TASK GOAL » The answer should be each line of the records that contains the word "BSOC"; please copy them all.

[Stored data entries]
● ● ●
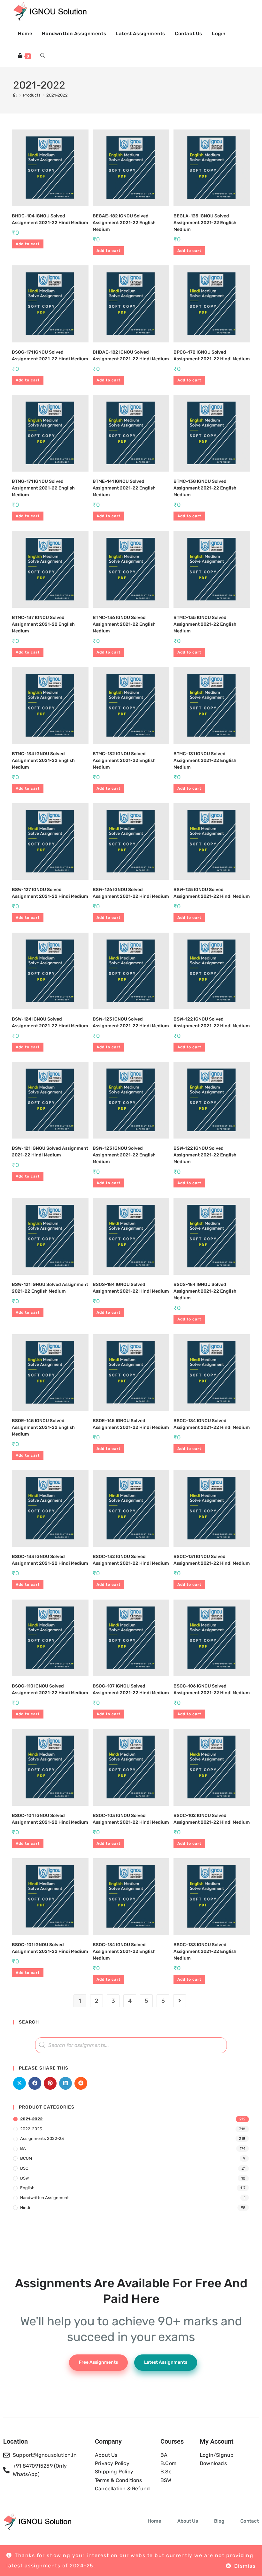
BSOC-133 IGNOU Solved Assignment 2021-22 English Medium (204, 1951)
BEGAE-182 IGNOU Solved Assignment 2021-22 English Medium (124, 222)
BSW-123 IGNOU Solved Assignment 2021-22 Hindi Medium (131, 1022)
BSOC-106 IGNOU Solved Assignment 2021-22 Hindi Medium (211, 1689)
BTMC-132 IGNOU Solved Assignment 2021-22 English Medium (124, 760)
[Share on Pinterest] (50, 2083)
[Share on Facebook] (34, 2083)
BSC (24, 2168)
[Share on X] (19, 2083)
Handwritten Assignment (44, 2197)
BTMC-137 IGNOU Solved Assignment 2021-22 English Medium (43, 624)
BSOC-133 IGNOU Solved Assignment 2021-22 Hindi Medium (50, 1560)
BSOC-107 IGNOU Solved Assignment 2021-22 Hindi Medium (131, 1689)
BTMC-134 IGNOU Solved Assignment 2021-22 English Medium (43, 760)
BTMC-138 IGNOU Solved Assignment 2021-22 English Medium (204, 488)
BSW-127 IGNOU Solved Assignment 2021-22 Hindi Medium (50, 893)
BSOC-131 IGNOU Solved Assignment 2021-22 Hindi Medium (211, 1560)
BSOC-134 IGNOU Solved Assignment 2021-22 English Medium (124, 1951)
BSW (24, 2178)
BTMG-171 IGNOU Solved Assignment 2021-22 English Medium (43, 488)
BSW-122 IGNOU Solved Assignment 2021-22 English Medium (204, 1155)
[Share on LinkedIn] (65, 2083)
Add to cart (28, 244)
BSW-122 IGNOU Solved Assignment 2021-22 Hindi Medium (211, 1022)
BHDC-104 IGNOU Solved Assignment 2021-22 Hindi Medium (50, 219)
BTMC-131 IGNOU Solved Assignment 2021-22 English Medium (204, 760)
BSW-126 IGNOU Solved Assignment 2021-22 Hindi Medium (131, 893)
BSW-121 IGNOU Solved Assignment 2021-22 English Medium (50, 1288)
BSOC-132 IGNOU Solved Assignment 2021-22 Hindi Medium (131, 1560)
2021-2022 (57, 95)
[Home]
● ● ●
TASK RESPONSE »
BSOC-133 IGNOU Solved Assignment 2021-22 English Medium (204, 1951)
BSOC-106 IGNOU Solved Assignment 2021-22 Hindi Medium (211, 1689)
BSOC-133 IGNOU Solved Assignment 2021-22 Hindi Medium (50, 1560)
BSOC-107 IGNOU Solved Assignment 2021-22 Hindi Medium (131, 1689)
BSOC-131 IGNOU Solved Assignment 2021-22 Hindi Medium (211, 1560)
BSOC-134 IGNOU Solved Assignment 2021-22 English Medium (124, 1951)
BSOC-132 IGNOU Solved Assignment 2021-22 Hindi Medium (131, 1560)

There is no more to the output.